> Raw data:
^^^^^^^^
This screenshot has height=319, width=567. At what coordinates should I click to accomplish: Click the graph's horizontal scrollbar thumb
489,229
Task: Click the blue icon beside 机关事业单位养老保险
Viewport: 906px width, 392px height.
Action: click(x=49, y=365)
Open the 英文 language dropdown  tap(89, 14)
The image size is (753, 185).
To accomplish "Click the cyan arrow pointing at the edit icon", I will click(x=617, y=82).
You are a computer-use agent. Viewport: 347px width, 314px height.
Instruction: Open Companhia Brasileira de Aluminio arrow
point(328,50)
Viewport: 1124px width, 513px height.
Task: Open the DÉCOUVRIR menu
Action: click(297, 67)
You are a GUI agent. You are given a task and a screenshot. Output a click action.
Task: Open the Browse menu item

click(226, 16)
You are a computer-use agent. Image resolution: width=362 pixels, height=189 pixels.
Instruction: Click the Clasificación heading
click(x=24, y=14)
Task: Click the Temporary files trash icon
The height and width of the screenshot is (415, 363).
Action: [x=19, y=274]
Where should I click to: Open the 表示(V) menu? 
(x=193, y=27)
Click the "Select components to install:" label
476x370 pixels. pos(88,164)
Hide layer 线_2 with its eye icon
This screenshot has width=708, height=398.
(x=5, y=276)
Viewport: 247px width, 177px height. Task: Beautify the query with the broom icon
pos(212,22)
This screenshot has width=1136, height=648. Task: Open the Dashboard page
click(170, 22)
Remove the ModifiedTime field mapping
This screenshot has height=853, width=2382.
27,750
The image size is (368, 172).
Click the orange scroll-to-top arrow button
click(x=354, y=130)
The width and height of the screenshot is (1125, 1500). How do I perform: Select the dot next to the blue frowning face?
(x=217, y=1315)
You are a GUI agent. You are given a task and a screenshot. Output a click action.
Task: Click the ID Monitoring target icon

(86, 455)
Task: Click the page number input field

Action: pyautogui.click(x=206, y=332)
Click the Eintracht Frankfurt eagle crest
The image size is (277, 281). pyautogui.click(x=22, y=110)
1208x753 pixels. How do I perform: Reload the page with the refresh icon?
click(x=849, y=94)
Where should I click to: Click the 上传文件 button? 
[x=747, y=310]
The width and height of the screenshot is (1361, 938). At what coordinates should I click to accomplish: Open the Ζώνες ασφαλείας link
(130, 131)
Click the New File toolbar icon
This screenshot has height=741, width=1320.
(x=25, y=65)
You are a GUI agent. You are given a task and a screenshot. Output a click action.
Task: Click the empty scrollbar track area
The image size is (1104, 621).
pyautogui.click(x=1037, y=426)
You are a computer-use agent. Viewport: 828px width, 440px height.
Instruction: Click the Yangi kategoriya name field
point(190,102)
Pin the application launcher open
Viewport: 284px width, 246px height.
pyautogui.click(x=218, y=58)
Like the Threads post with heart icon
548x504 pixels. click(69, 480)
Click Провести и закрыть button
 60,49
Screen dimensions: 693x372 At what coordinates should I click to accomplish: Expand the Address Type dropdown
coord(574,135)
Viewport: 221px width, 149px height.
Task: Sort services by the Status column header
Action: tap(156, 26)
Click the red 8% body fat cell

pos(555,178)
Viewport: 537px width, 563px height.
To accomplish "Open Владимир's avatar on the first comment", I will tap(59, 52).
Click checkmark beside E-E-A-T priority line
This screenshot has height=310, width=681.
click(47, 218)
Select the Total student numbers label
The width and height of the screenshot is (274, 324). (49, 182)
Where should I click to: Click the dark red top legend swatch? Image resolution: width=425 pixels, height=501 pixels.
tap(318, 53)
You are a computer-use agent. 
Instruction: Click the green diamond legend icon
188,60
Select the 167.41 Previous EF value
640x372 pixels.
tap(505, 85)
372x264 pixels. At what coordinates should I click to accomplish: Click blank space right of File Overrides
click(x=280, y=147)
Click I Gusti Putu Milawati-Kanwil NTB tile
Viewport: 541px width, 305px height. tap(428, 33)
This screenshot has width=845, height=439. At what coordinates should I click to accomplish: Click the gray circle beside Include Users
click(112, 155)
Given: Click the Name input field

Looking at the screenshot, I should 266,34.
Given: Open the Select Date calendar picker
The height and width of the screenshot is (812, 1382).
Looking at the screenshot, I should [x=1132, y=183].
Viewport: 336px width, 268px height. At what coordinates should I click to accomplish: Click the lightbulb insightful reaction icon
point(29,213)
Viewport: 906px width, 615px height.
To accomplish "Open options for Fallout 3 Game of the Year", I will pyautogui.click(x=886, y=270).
^^^^^^^^
> What you need to do: Quote all of the rows above word for word, line by line, with nothing changed or left out.

> Response to the task:
This screenshot has height=319, width=567. At what coordinates should I click to accomplish: Click the graph's horizontal scrollbar thumb
489,229
Task: Click the blue icon beside 机关事业单位养老保险
Viewport: 906px width, 392px height.
Action: click(x=49, y=365)
Open the 英文 language dropdown  tap(89, 14)
The image size is (753, 185).
To accomplish "Click the cyan arrow pointing at the edit icon", I will click(x=617, y=82).
You are a computer-use agent. Viewport: 347px width, 314px height.
Instruction: Open Companhia Brasileira de Aluminio arrow
point(328,50)
Viewport: 1124px width, 513px height.
Task: Open the DÉCOUVRIR menu
Action: click(297, 67)
You are a GUI agent. You are given a task and a screenshot. Output a click action.
Task: Open the Browse menu item

click(226, 16)
You are a computer-use agent. Image resolution: width=362 pixels, height=189 pixels.
Instruction: Click the Clasificación heading
click(x=24, y=14)
Task: Click the Temporary files trash icon
The height and width of the screenshot is (415, 363).
Action: [x=19, y=274]
Where should I click to: Open the 表示(V) menu? 
(x=193, y=27)
Click the "Select components to install:" label
476x370 pixels. pos(88,164)
Hide layer 线_2 with its eye icon
This screenshot has width=708, height=398.
(x=5, y=276)
Viewport: 247px width, 177px height. Task: Beautify the query with the broom icon
pos(212,22)
This screenshot has width=1136, height=648. Task: Open the Dashboard page
click(170, 22)
Remove the ModifiedTime field mapping
This screenshot has height=853, width=2382.
27,750
The image size is (368, 172).
Click the orange scroll-to-top arrow button
click(x=354, y=130)
The width and height of the screenshot is (1125, 1500). How do I perform: Select the dot next to the blue frowning face?
(x=217, y=1315)
You are a GUI agent. You are given a task and a screenshot. Output a click action.
Task: Click the ID Monitoring target icon

(86, 455)
Task: Click the page number input field

Action: pyautogui.click(x=206, y=332)
Click the Eintracht Frankfurt eagle crest
The image size is (277, 281). pyautogui.click(x=22, y=110)
1208x753 pixels. How do I perform: Reload the page with the refresh icon?
click(x=849, y=94)
Where should I click to: Click the 上传文件 button? 
[x=747, y=310]
The width and height of the screenshot is (1361, 938). At what coordinates should I click to accomplish: Open the Ζώνες ασφαλείας link
(130, 131)
Click the New File toolbar icon
This screenshot has height=741, width=1320.
(x=25, y=65)
You are a GUI agent. You are given a task and a screenshot. Output a click action.
Task: Click the empty scrollbar track area
The image size is (1104, 621).
pyautogui.click(x=1037, y=426)
You are a computer-use agent. Viewport: 828px width, 440px height.
Instruction: Click the Yangi kategoriya name field
point(190,102)
Pin the application launcher open
Viewport: 284px width, 246px height.
pyautogui.click(x=218, y=58)
Like the Threads post with heart icon
548x504 pixels. click(69, 480)
Click Провести и закрыть button
 60,49
Screen dimensions: 693x372 At what coordinates should I click to accomplish: Expand the Address Type dropdown
coord(574,135)
Viewport: 221px width, 149px height.
Task: Sort services by the Status column header
Action: tap(156, 26)
Click the red 8% body fat cell

pos(555,178)
Viewport: 537px width, 563px height.
To accomplish "Open Владимир's avatar on the first comment", I will tap(59, 52).
Click checkmark beside E-E-A-T priority line
This screenshot has height=310, width=681.
click(47, 218)
Select the Total student numbers label
The width and height of the screenshot is (274, 324). (49, 182)
Where should I click to: Click the dark red top legend swatch? Image resolution: width=425 pixels, height=501 pixels.
tap(318, 53)
You are a computer-use agent. 
Instruction: Click the green diamond legend icon
188,60
Select the 167.41 Previous EF value
640x372 pixels.
tap(505, 85)
372x264 pixels. At what coordinates should I click to accomplish: Click blank space right of File Overrides
click(x=280, y=147)
Click I Gusti Putu Milawati-Kanwil NTB tile
Viewport: 541px width, 305px height. tap(428, 33)
This screenshot has width=845, height=439. At what coordinates should I click to accomplish: Click the gray circle beside Include Users
click(112, 155)
Given: Click the Name input field

Looking at the screenshot, I should 266,34.
Given: Open the Select Date calendar picker
The height and width of the screenshot is (812, 1382).
Looking at the screenshot, I should [x=1132, y=183].
Viewport: 336px width, 268px height. At what coordinates should I click to accomplish: Click the lightbulb insightful reaction icon
point(29,213)
Viewport: 906px width, 615px height.
To accomplish "Open options for Fallout 3 Game of the Year", I will pyautogui.click(x=886, y=270).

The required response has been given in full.